Right now with the system we have, the real winners are the banks who loan money at 4-8 percent to med students who then sit on those loans for 7 years accruing interest in a time when there's between 0-2 percent inflation. Do the math and they're making a fantastic profit and easy money. I don't want this to turn into an Occupy SDN thread but the bottom line is that these costs (the high cost of borrowing money and funding a med school tuition) gets passed on to the customers. It's the same argument I give to people who are gung ho about suing the pants off "rich" doctors in often frivolous malpractice suits-- if it costs 100k a year to insure an OB/GYN then every dollar of that cost is going to get passed along to the customer.
If by banks you mean the Federal government, then yes they are raking in $$$ on the interest. Most (all?) medical schools use the Federal Direct Loans.

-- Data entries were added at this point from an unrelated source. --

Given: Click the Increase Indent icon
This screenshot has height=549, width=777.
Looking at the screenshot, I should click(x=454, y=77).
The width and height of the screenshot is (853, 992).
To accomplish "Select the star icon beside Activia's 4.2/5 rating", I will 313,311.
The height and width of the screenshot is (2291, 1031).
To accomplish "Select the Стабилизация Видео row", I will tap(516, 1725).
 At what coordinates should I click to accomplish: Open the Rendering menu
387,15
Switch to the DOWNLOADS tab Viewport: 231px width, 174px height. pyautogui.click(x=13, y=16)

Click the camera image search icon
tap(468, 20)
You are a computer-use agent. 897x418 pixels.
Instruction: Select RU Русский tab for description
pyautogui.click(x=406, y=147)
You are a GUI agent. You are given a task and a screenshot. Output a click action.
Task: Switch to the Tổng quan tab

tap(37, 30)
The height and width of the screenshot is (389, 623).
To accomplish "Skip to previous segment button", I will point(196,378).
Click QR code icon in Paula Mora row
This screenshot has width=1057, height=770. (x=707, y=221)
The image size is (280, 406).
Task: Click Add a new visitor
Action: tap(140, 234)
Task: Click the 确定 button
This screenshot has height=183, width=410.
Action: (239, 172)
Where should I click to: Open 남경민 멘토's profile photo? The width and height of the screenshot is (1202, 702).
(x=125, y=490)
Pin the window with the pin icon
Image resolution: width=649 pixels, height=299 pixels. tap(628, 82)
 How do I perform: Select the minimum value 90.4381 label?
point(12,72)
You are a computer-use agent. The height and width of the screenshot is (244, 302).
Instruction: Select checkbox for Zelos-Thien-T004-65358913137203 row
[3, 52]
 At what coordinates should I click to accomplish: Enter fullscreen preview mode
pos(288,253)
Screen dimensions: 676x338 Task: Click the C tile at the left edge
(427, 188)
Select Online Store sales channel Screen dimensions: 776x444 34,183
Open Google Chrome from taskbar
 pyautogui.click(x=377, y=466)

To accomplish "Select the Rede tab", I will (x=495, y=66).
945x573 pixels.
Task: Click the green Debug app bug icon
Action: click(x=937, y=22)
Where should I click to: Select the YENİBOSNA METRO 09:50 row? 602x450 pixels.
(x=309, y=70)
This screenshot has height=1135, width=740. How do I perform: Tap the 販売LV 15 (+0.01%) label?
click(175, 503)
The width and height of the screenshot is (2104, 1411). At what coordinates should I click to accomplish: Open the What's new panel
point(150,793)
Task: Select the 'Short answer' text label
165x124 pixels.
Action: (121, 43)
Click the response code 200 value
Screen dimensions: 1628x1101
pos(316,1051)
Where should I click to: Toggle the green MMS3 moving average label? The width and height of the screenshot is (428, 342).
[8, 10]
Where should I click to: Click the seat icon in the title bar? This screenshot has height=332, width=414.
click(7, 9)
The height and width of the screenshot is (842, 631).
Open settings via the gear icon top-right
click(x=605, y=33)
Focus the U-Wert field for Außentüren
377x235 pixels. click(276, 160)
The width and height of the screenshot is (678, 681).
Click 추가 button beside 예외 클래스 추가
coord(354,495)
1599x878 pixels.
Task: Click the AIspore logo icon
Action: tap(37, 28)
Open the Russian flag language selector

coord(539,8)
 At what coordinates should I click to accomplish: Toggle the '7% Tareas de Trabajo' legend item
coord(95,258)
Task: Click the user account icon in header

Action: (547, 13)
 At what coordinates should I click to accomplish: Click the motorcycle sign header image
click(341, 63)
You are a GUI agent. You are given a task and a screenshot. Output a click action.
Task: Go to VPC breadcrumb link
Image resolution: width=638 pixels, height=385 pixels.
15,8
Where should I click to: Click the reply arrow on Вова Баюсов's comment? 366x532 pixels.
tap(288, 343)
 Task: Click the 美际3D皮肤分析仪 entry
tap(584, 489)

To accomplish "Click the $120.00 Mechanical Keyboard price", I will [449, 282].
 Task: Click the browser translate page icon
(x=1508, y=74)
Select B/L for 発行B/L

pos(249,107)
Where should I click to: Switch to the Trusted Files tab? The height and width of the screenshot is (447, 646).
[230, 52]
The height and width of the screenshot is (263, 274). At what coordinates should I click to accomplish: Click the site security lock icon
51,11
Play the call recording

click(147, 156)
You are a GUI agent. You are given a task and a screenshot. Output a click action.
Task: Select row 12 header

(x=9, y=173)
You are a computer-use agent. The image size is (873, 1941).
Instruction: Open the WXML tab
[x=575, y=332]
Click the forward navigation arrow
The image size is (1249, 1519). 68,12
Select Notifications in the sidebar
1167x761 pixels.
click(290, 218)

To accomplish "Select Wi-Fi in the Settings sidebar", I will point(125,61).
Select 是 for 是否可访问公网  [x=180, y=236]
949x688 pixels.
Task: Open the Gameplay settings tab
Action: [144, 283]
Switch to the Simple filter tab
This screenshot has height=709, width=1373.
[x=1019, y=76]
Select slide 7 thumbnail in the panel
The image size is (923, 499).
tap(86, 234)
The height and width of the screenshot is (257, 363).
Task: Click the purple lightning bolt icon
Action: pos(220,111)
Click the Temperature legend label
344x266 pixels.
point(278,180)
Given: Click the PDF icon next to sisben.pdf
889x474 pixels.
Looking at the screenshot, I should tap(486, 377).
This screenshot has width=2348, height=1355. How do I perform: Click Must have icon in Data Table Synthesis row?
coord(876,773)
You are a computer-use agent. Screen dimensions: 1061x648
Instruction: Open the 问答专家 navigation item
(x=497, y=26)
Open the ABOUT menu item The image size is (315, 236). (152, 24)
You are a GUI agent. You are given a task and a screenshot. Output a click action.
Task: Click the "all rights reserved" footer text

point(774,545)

It wasn't too long ago that banks were competing to service these government backed loans with interest rate and origination fee deduction perks.
 
sigh....there's no force involved. The contract doesn't just get sprung during clinicals. The contract would be signed before the person even started med school. Some seats would be with the PCP contract; some seats without the PCP contract. If applicants didn't want to sign the contract, they can apply for the non-PCP seats. This is essentially the same type of contract that OU makes OOS applicants sign to work in Ohio for five years.
Yes, there is force. You either become a PCP or you don't match. Likewise you sign the contract, do a surgery rotation, find it as your calling and you're now blown forever.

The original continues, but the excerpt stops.